You can respond to this by sending comments to:
pennsylvania.chapter@sierraclub.org

I would spend more time on this but I'm to busy riding. I want to ride as much as I can before the 6th mass extinction!:p
 

Coop

Member
Jan 21, 2000
153
0
I live in SW Pennsylvania. I'm sorry to say people are accepted the greenies attitudes more and more.

One of my favorite riding areas was completely logged about two years ago. I mean wiped out. Nothing but the trails and cuttings left. Well a friend and myself loaded up and made the drive up the old deserted dirt road. At the top where we normally unload were PROTESTORS. They were saying the local OHV use was killing the land. Huh? I would say cutting every tree down for miles did that. Well it boarders State game land, so those trees are still standing, but you can't ride there. The thing is you either have to drive through or ride through a four-foot wide 6-inch deep stream to get to the trails. I usually jump it; there are mounds near it where dozers pushed a path through. But that was their ammo, the stream. The ridiculous part? There is a pull off about 100 yards from that stream. Students and others park and hike in to a cave system that is very popular. They let those people pass because they didn't have a dirt bike or quad in their truck. I was furious. The front guy answered my anger with " They aren't killing the land like you guys do".

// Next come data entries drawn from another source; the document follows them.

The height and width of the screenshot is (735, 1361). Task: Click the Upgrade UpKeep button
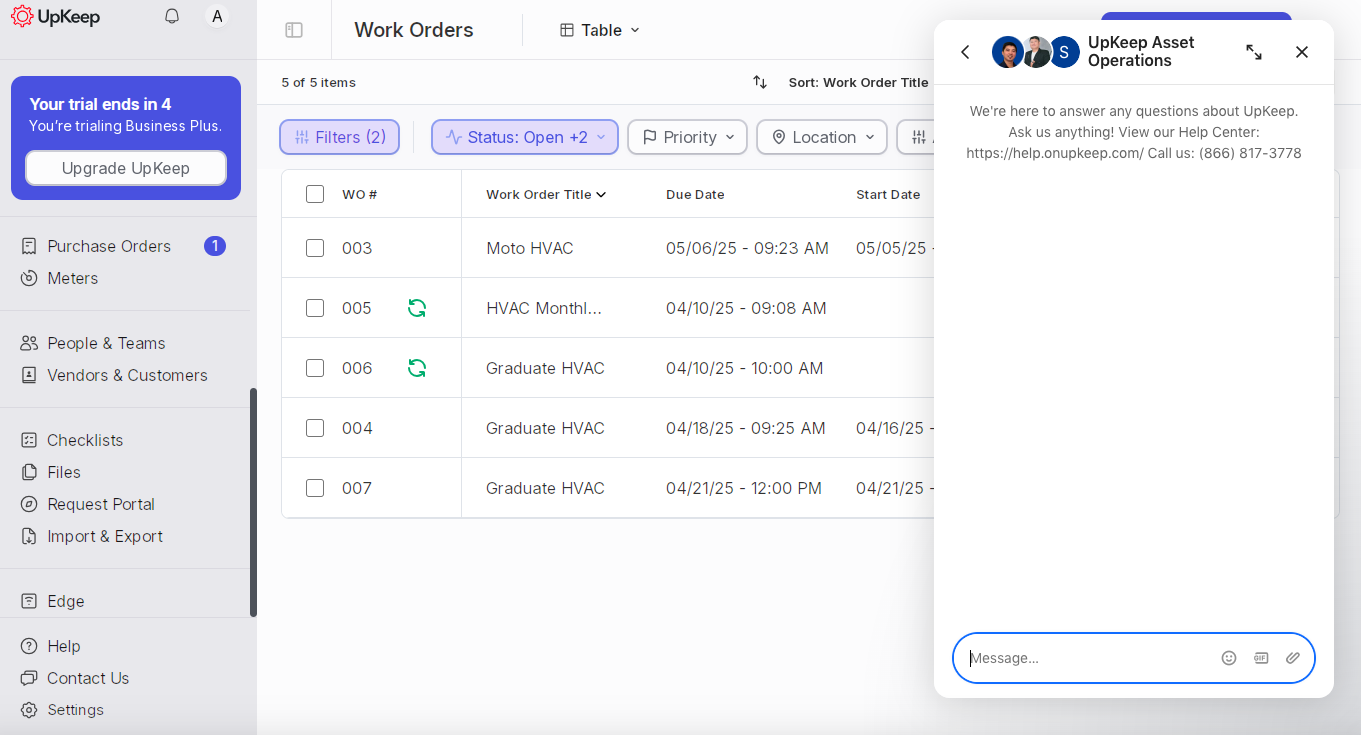pos(125,168)
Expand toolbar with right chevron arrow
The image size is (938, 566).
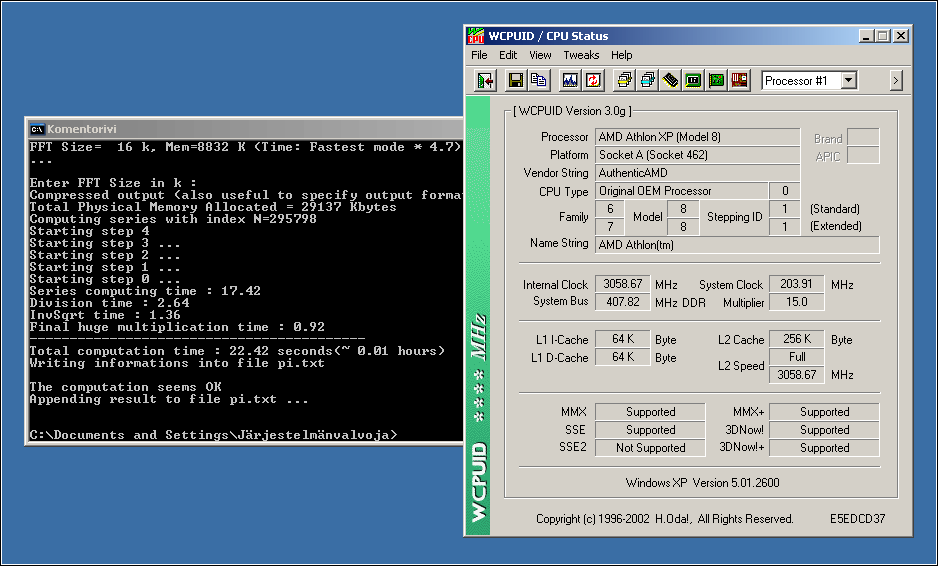[x=895, y=80]
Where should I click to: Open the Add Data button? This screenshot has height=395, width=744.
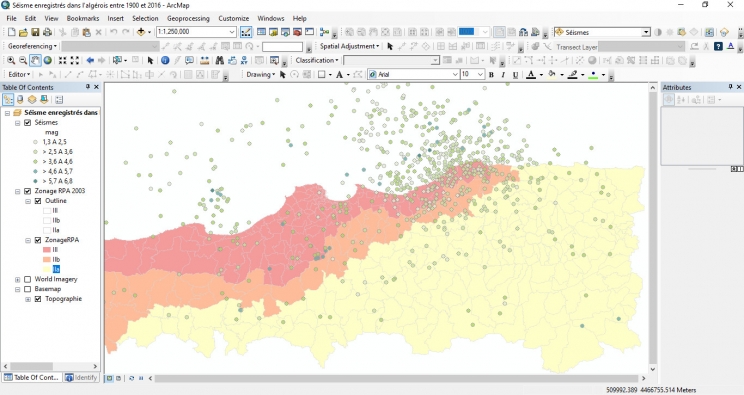coord(141,32)
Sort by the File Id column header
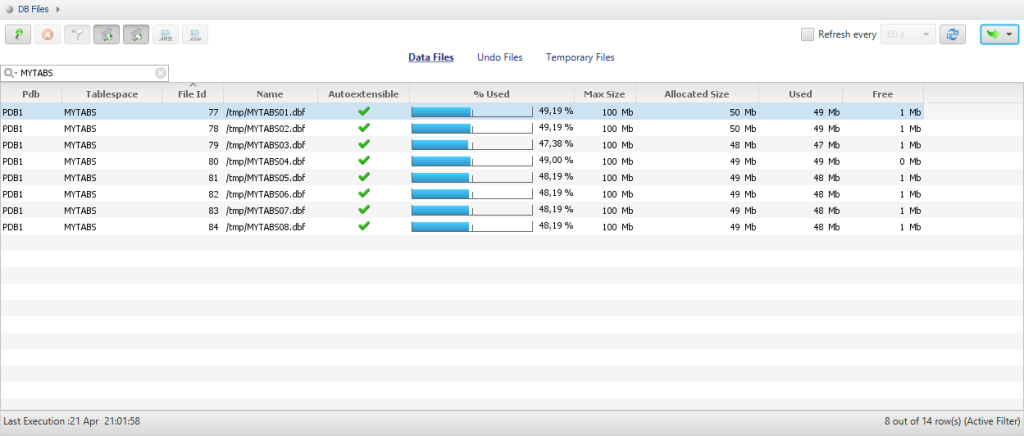This screenshot has height=436, width=1024. coord(192,94)
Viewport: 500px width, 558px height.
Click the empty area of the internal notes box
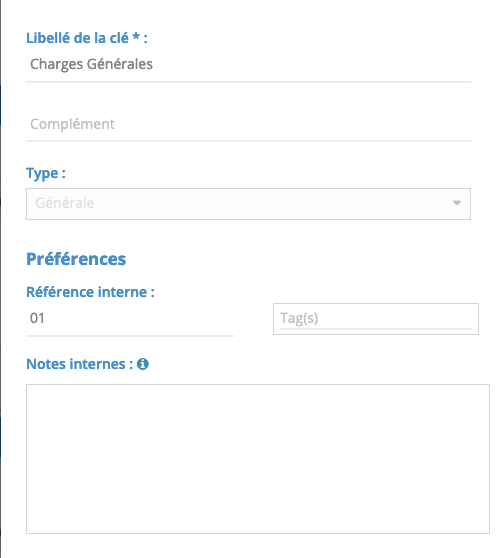tap(258, 459)
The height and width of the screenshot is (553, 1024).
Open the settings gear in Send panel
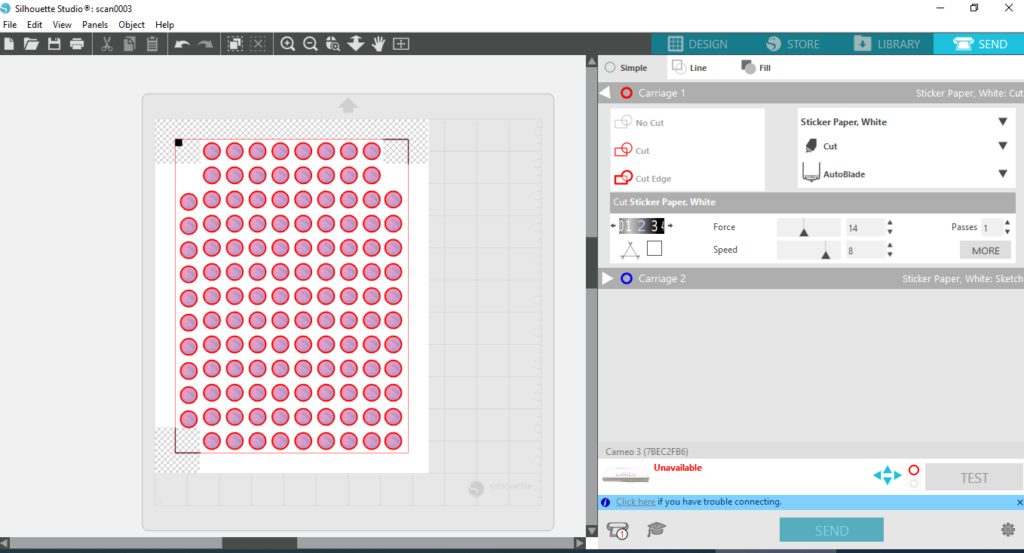click(x=1006, y=529)

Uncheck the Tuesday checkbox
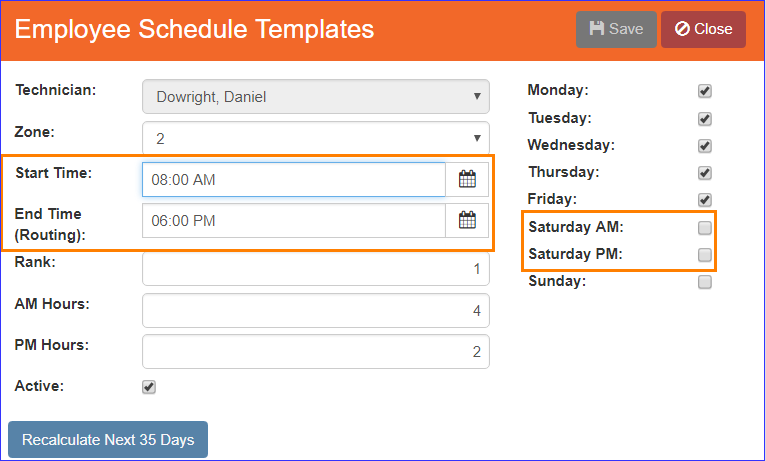coord(704,119)
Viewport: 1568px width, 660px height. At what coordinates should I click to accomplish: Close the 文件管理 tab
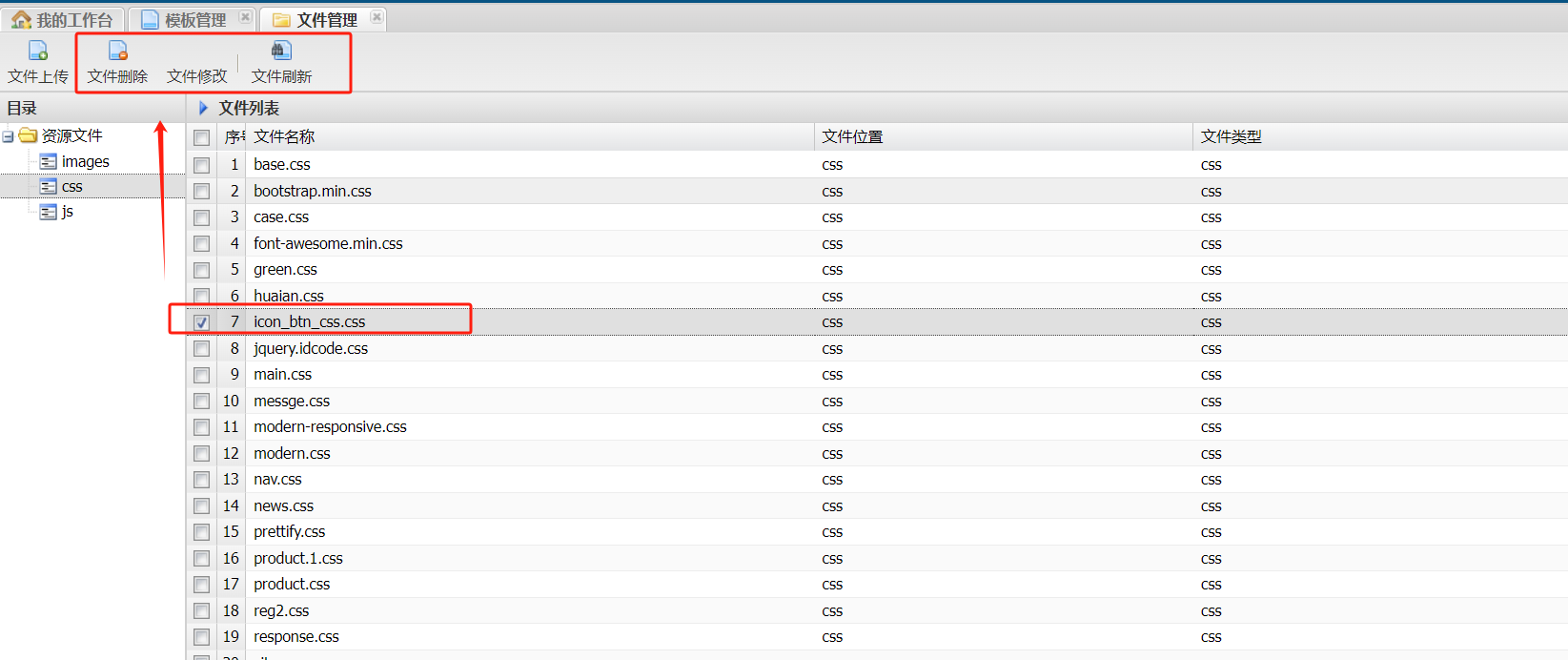tap(377, 17)
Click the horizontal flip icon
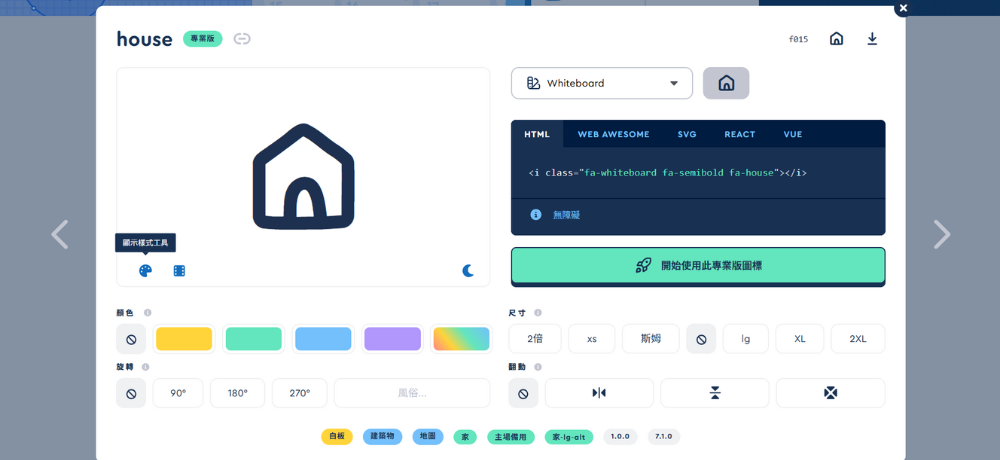1000x460 pixels. pyautogui.click(x=599, y=393)
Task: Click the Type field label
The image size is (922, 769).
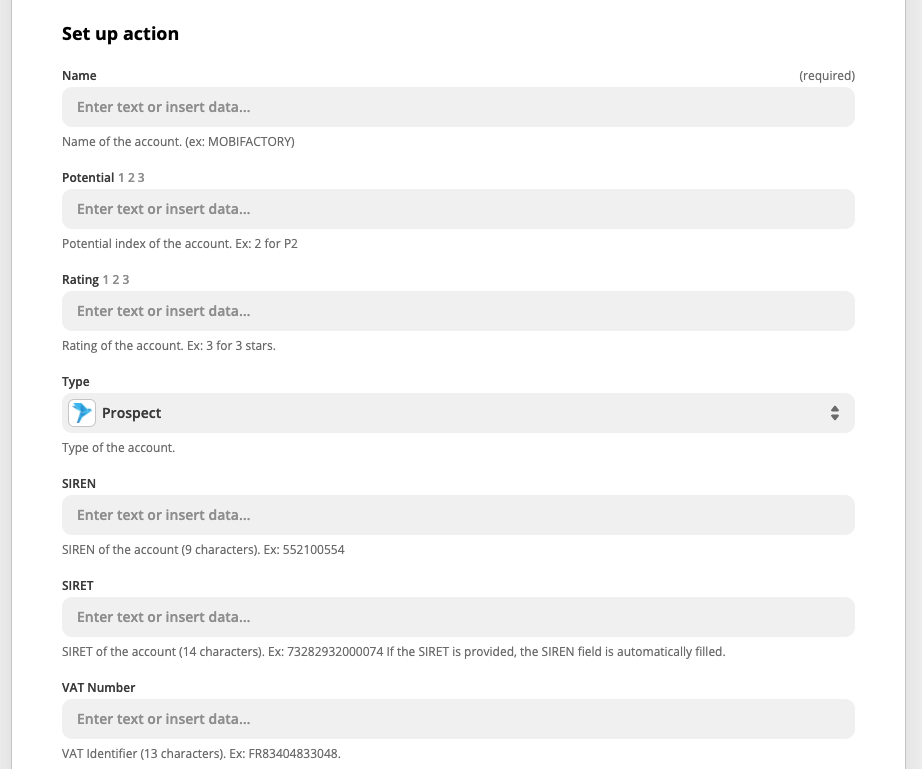Action: click(76, 382)
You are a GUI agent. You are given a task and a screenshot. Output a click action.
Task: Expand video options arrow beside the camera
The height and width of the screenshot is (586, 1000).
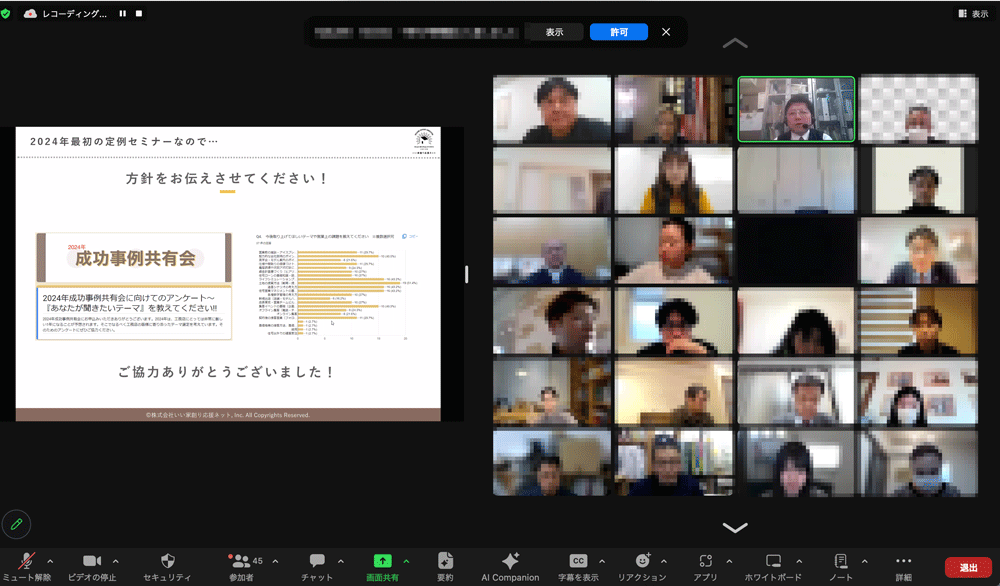point(116,560)
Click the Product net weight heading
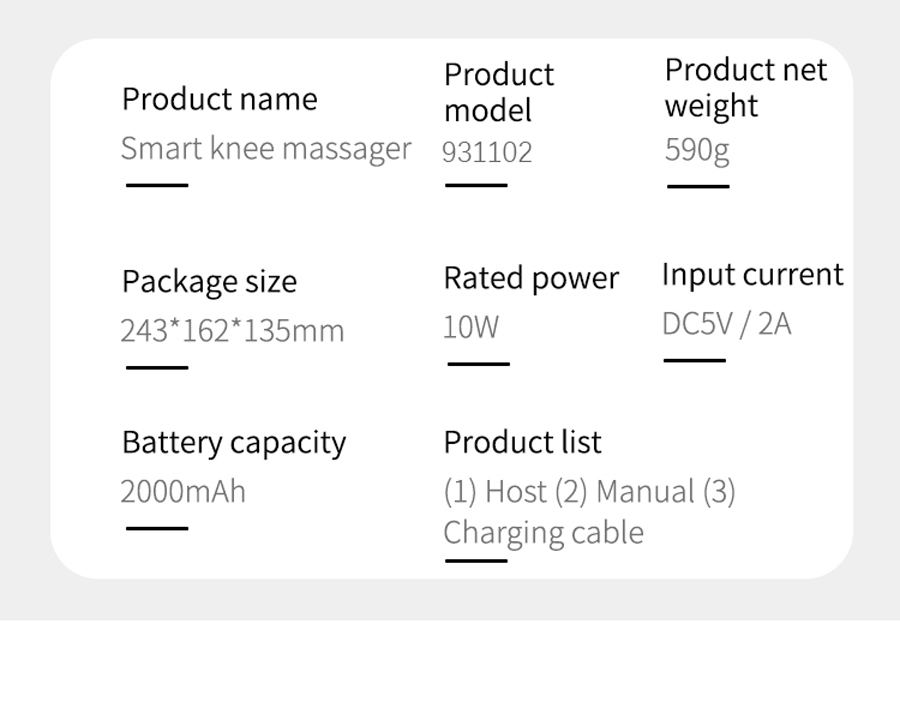 746,88
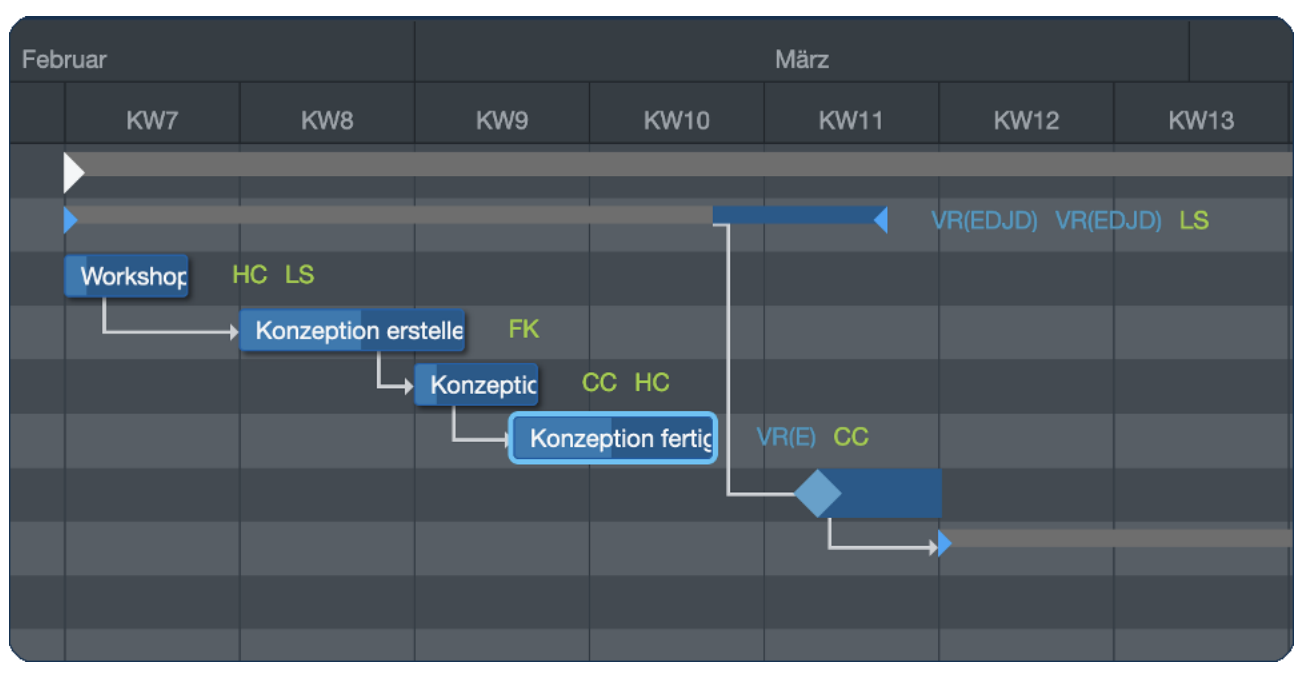
Task: Select the highlighted Konzeption fertig task bar
Action: 613,439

We didn't ride that day because my friend was afraid to leave his truck unattended since they were using the parking area for their protest zone. I've been back a couple times since then and haven't seen them again. The lumber company owns that land so I imagine they heard about it and ran them off. Workers drive by there and continue down the road several miles to where they are still logging. I really wish I could have found out what organization they were with.

My point to this long-winded post is enviros have tunnel vision. They just want OHV's gone, and that's their main agenda. The fact that they let the Tahoe with those caves explorers through without a fight proved that to me.

Coop
 

BRush

LIFETIME SPONSOR
Jun 5, 2000
1,100
0
Who is Richard Whiteford?

This guy is obviously a pro. He knows how to weave hyperbole, junk science "facts", and some truly breathtaking assumptions from skimpy data to make a compelling emotional argument that the planet will stop on its axis if dirtbikes are not banned tomorrow. Shoe-horning in the term "mass extinction" is a particularly nice touch. Ever notice how all the professional agitators are, first and foremost, alarmists? Makes me tired just reading it.

===========================
Richard D Whiteford
Sierra Club
Executive Committee Member

Richard Whiteford is a published author, with over 200 articles and features
on environmental topics, and an experienced public speaker with more than
150 presentations to his credit He has over seven years of experience work-ing
in the areas of environmental awareness and preservation with a focus on
biodiversity and endangered species He has also presented on topics such as
sprawl, land preservation, and the human population explosion In addition,
Mr Whiteford is an experienced teacher At various schools, universities,
camps, and preserves, he has taught on topics ranging from environmental
writing to wetland ecology

Areas of Expertise: Sprawl; global warming; endangered species;
biodiversity
==================================
 

DENNY

Member
Nov 24, 1999
218
0
Brush thank you for the heads up and I will but Richard on my list of agitators. Normally in Pa. this type of writing comes from **** Martin, also a good name to remember. Ex-enduro rider/ex-motorcycle salesman turned Sierra Club poster boy. Both of these guys can take a scientific paper cut out the facts they like and creat a environmental ransom note.
 

DENNY

Member
Nov 24, 1999
218
0
Brush thank you for the heads up and I will but Richard on my list of agitators. Normally in Pa. this type of writing comes from Richard Martin, also a good name to remember. Ex-enduro rider/ex-motorcycle salesman turned Sierra Club poster boy. Both of these guys can take a scientific paper cut out the facts they like and creat a environmental ransom note.